Strana la vita: passare da outsider a band presente in tutte le playlist della musica "che conta". Passare da band denigrata e vista con distanza a padrini di una scena.
Dylan Carlson, incredibilmente, più che ringraziare Kurt Cobain per la popolarità (che li ha esposti ad un pubblico mainstream incapace -o semplicemente senza voglia- di capire) deve ringraziare Stephen O'Malley per l'inaspettata rinascita.

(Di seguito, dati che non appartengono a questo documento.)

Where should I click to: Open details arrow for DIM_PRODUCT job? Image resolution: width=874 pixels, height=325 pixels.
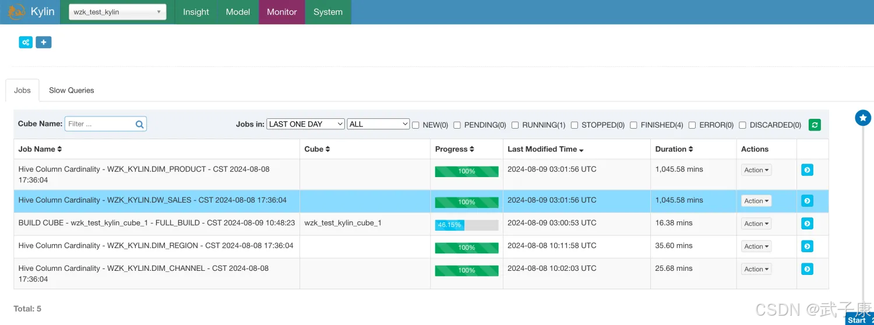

Stephen con le sue band e la sua etichetta ha dato un senso alle intuizioni "Earthiane" rendendo fruibile una musica che nasce come sperimentale.

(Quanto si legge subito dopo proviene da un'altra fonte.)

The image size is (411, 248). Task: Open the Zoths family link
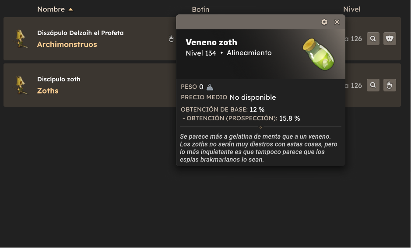coord(48,91)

A quindici anni dagli esordi Dylan mette in piedi una vera e propria band con la batteria di Adrienne Davies, il basso di John Schuller, la lap steel di Dan Tyack e il trombone di Steve Moore. Ne viene fuori un disco alla ... alla... alla Neil Young di Zuma. Ma senza le canzoni. Lunghi feedback lancinanti, note sospese e tempi da codeina. Un disco che abbandona i droni in favore della creazione di un atmosfera da grandi spazi desertici. Quasi un trip psichedelico.
Il disco risulta per certi versi avvincente (soprattutto nei primi brani). Poi, inevitabilmente, sopraggiunge un filo di noia dato che il clima rimane costantemente sulla stessa temperatura. Ma "Hex" è comunque un bell'esempio di contaminazione fra drone, folk e psichedelia. Devo ammettere però che da un personaggio instabile come Carlson mi aspettavo qualcosa di ben più estremo.
[Dale P.]
Canzoni significative: Mirage, Land of Some Other Order.